The following article was published in the September-October 1995 issue of King's Korner magazine.
King's Korner is the official publication of the ASPCC (All Services Postal Chess Club).
I’ve always enjoyed sending nice looking chess postcards to my postal opponents. You can buy attractive pre-printed cards with diagrams and use rubber stamps or chess transfers to show chess positions. But I’ve graduated to a much nicer method of preparing nice looking postcards. If you have a good word processor and a printer that will print on index cards you can dazzle your opponents with your impressive cards!
A well done postal chess postcard should contain all the essential information, such as the tournament section, postmark date, dates received and sent, time used (if pertinent in your tournament), moves and any personal note you care to add. I particularly enjoy using postcards that I personally designed. It’s all part of my enjoyment of playing postal chess. No special chess software is required, though you’ll probably want a chess font to allow you to easily print diagrams.
Even if you don’t have the following equipment you may be able to develop your own methods using the equipment you do have. The requirements for the method described below are a Windows personal computer, a printer capable of printing on standard postcards or index cards, one of the True-Type chess fonts (if you want to print diagrams) and a good word processor. I personally use an Epson LQ dot-matrix printer, the Linares TrueType chess font (available from Alpine Electronics, 526 West 7th Street, Powell, WY 82435 for $29) and the Microsoft Word word processor. I print my cards on regular white 4x6 unlined index cards. Using index cards has two advantages: the 4x6 size allows more room for printing and, if you spoil a copy, you just throw it away and print another without losing 20 cents. Note that this is the maximum size allowed by the post office for postcards. Most printer devices will require you to have a margin around the printed area, so don’t plan to print on the entire 4x6 inch area.
For each opponent I save two documents, one for printing the front of the card and one for the back of the card. The front of the card contains the return address and my opponent’s name and address. Sometimes I also print an extra diagram on the front to show my opponent another game position or Game B of a two-game match. This document will seldom require any modification, except for the diagram (if used). The second document is the back of the card with tournament ID, opponent’s postmark, dates received and sent and time used by both players. These are arranged across the top of the card (see the sample card). The rest of the card I’ve divided into two columns. In the left column I place a diagram of the current position. If you don’t have a chess font you can leave out the diagram. On the right side of the card I record the moves and my personal message, making use of bold characters to highlight the moves.
The next time I prepare a postcard for an opponent I just call up these two documents. The front of the card is ready to print (unless there’s been a change of address or a diagram requires updating). The back of the card contains all the information from my previous card, which I update at this time. I update the diagram to the current position by “making the moves” on the diagram since the last postcard.

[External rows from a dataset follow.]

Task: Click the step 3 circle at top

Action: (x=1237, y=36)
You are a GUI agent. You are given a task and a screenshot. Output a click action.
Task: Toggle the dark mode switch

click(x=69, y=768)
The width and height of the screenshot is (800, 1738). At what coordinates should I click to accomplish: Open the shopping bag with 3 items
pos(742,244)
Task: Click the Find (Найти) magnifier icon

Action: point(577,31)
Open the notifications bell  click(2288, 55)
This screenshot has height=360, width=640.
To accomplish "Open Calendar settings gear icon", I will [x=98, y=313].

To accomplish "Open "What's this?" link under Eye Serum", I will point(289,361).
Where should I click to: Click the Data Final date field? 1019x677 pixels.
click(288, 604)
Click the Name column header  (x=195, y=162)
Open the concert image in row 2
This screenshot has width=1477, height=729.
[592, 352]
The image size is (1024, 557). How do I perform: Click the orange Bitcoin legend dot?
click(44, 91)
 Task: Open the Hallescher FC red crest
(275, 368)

I also keep a 3-ring binder with all my game scores. Following each score sheet are records of all the correspondence I send that opponent. When you print chess postcards in the above fashion it is easy to position a blank sheet of paper in your printer and print a duplicate of the back of the postcard. I usually get three postcard images on each notebook sheet. By printing on front and back I can save six messages on one sheet. It makes a great historical document showing all the correspondence sent to an opponent. If you print diagrams, it also provides a quick way to review a complete game without setting up a board. Furthermore, if there is any question about the moves or comments you sent an opponent, you have an exact copy of what you sent. That can be quite useful!
There is a lot of room for error in this approach. Without intelligent chess software involved to insure correct chess notation, etc. it is easy to be careless and send date errors, notation errors and/or bad diagrams (just as in any hand-written method). So care must still be taken to insure that every item on the card is updated correctly. I always double-check everything after printing. There are a couple of ways to insure greater accuracy. I use ChessBase to record my games. I can have ChessBase generate an accurate diagram, which I can cut and paste into my postcard document. The chess moves could also be cut and pasted, but I consider that a bit too much work. The Linares font has a version that works with ChessBase and Chess Assistant output. After clipping the diagram out of the database and pasting it into your postcard, just change the font to LinaresCBWIN or whichever is appropriate in your case (there are other chess fonts available). I prefer to use the LinaresDiagram font, though, so I can easily modify diagrams using the keyboard. I wrote a Word macro to convert ChessBase output to characters used by the LinaresDiagram font.
If you have a simple word processor that doesn’t allow multiple columns, you can either leave off the diagram, print the diagram in a separate pass through the printer, or come up with your own clever solution (such as using a table). If you are planning to buy a printer, you may want to keep this application in mind and purchase a printer that will allow printing on postcards and index cards, such as a Brother laser printer.
There’s a lot of scope for a clever chess player who wants to print professional-looking postcards. The appearance of your postal chess postcards can be as unique as you care to make them. For some this effort may represent wasted time. For me it is just one more way to enjoy the game and to experience the variety that chess has to offer!